The silt from the new development will build up the sand bar until it becomes a dangerous obstacle for boating. This is only my opinion, I have no engineer degree, but I believe that those who have lived by the river know it best. This is what I believe will happen. Maybe not during my lifetime, but developers are forever changing the geography of the river.
A beautiful new riverfront neighborhood will be built and nice people will move into the homes, townhouses and condos that are to be built. The river will become more polluted and the river bed will be thick with coal ash and silt. Already, we are advised not to eat the fish caught from the Catawba.

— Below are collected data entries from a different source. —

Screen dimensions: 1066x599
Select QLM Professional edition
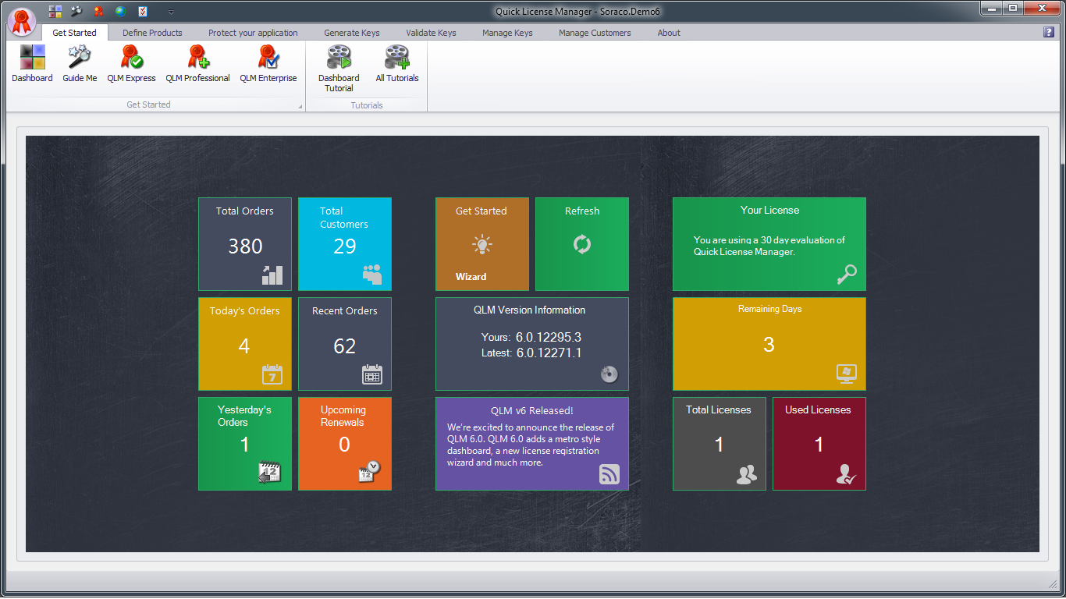pos(197,64)
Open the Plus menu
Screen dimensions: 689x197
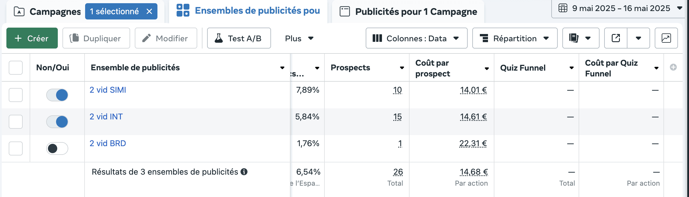click(x=299, y=38)
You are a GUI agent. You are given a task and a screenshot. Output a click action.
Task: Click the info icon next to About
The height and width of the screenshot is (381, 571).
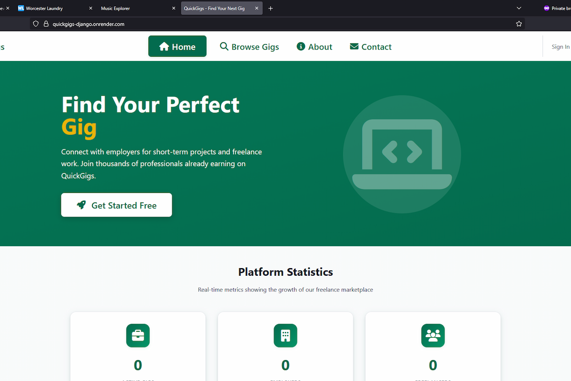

My concern is this. The water for homes from Belmont to Ballantyne to Rock Hill comes from the Catawba River. It is in danger now from the coal ash dams which currently have more than twelve places where coal ash is leaking into the Catawba. Daily. If the coal ash dam fails, we will have only a 24-hour warning, if that. I was told by a reliable source that Charlotte-Mecklenburg has only enough water in reserve to last for two days. Then our lives would become a nightmare.
The Rozzelles are pretty much history now, but I am dismayed by the damage done by the people who have claimed the river. Why are we not doing more to guarantee that our children and grandchildren will have clean water to drink and a river clean enough to swim? We can save the river, if we will? Or we can turn away and let it be polluted.
One does not own land or a river, we are only the caretakers. It is a huge responsibility and we should do no harm. Listen, whatever flows into the Catawba River runs through our faucets. How many chemicals do you want to swallow?